Nigeria’s Finance Minister Zainab Ahmed confirmed this plan of the Federal Government and expressed concern that the government’s wage bill had increased three-fold since 2015, despite the government placing a ban on employment in the federal civil service.
The minister, however, noted that there had been replacement of retired federal civil servants, which could have affected the huge wage bill, admitting however that some people gained employment through a process that was not completely approved.
She explained that even with the cap on employment, there was an open window for the replacement of retired directors in federal government agencies.
”The government now found out that what agencies are doing is that if a director retires, based on director salaries, they employ six people to take up the director’s salary,” adding that, “Many of these agencies do not follow approved processes.”

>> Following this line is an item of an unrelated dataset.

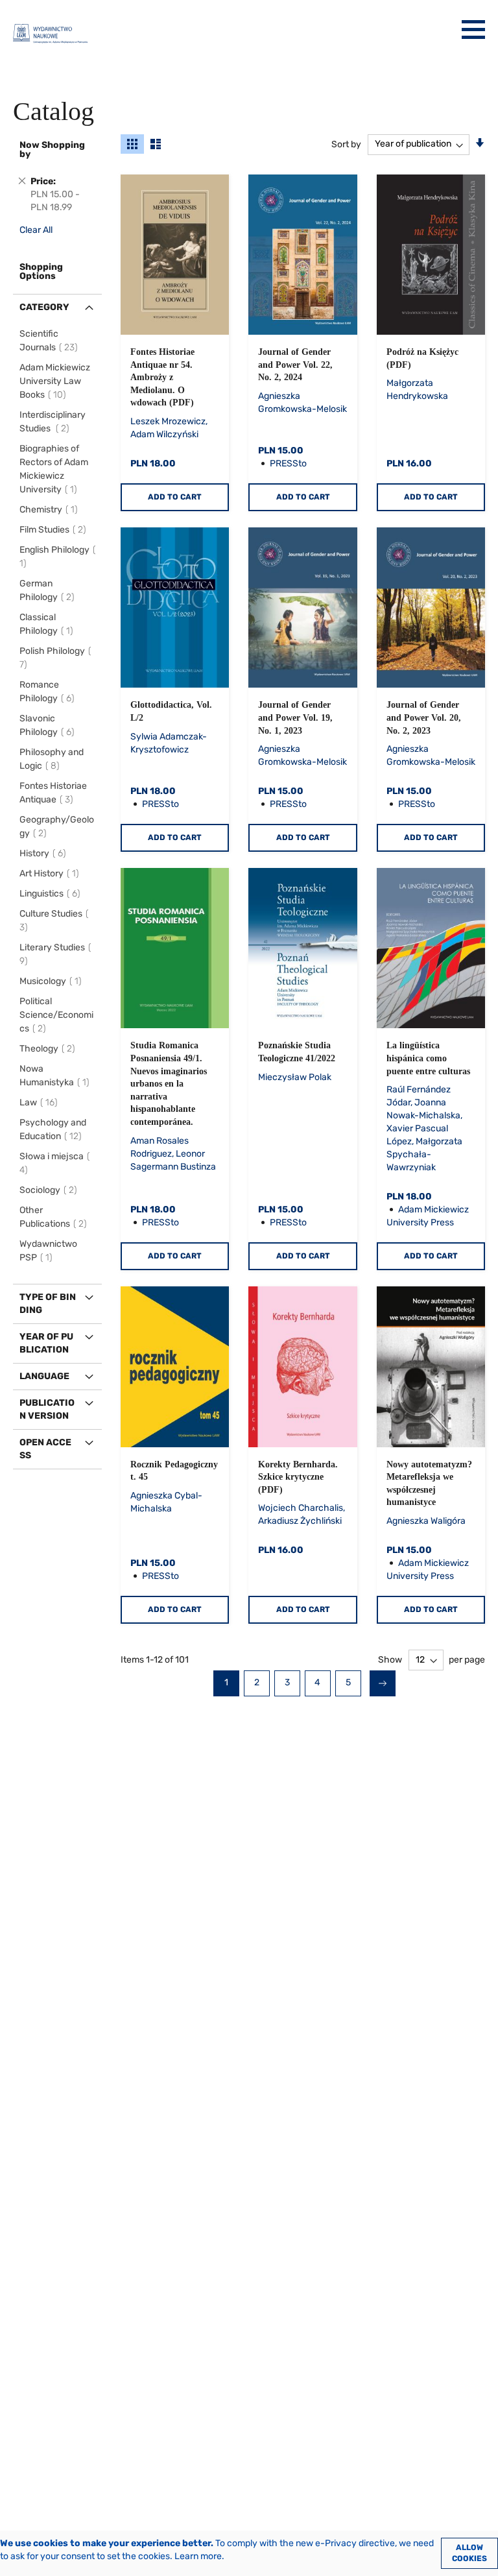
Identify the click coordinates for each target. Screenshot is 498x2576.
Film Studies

“It is a problem that the president has decided to address by setting up a Presidential Committee on Salaries that I co-chair with the Minister of Labour and Employment-Chris Ngige. In that committee, we are reviewing Oronsanye’s report, we are reviewing all the various salaries’ scales in tune with what the Salaries and Wages Commission has.”
The essence is to cut down and streamline the cost of governance, she noted.
She further stressed that delays in the process of payment of most newly intakes into the federal civil service was a result of following unapproved procedures by some government agencies.
“For instance, when they get slight approval from the head of the service to employ 12 people, you discover that in their payroll, they have up to 500 people employed. Before you get registered into the IPPS that captures people for payment, there are several levels of approvals that organisations need to show, including the vacancy while also confirming whether the budget for payments of new intakes is there.”
It is also on record that many states cannot match up with the new minimum wage, prompting some to owe workers, amid post-COVID-19 harsh economic realities and loss of jobs.
“I expect states now to be able to take the matter of minimum wage up with the Constitutional Review Committee. In my opinion, each state should pay according to their own strength,”Minister Zainab emphasised.
According to the CBN, the Federal Government’s personnel cost rose by 18.5 per cent to N1.85 trillion as the minimum wage was increased from N7,500 to N18,000 in 2011, thus accounting for 51 per cent of the Federal government’s retained revenue.
By 2016, personnel spending had gulped about 59 per cent of the Federal Government’s N3.2 trillion revenue.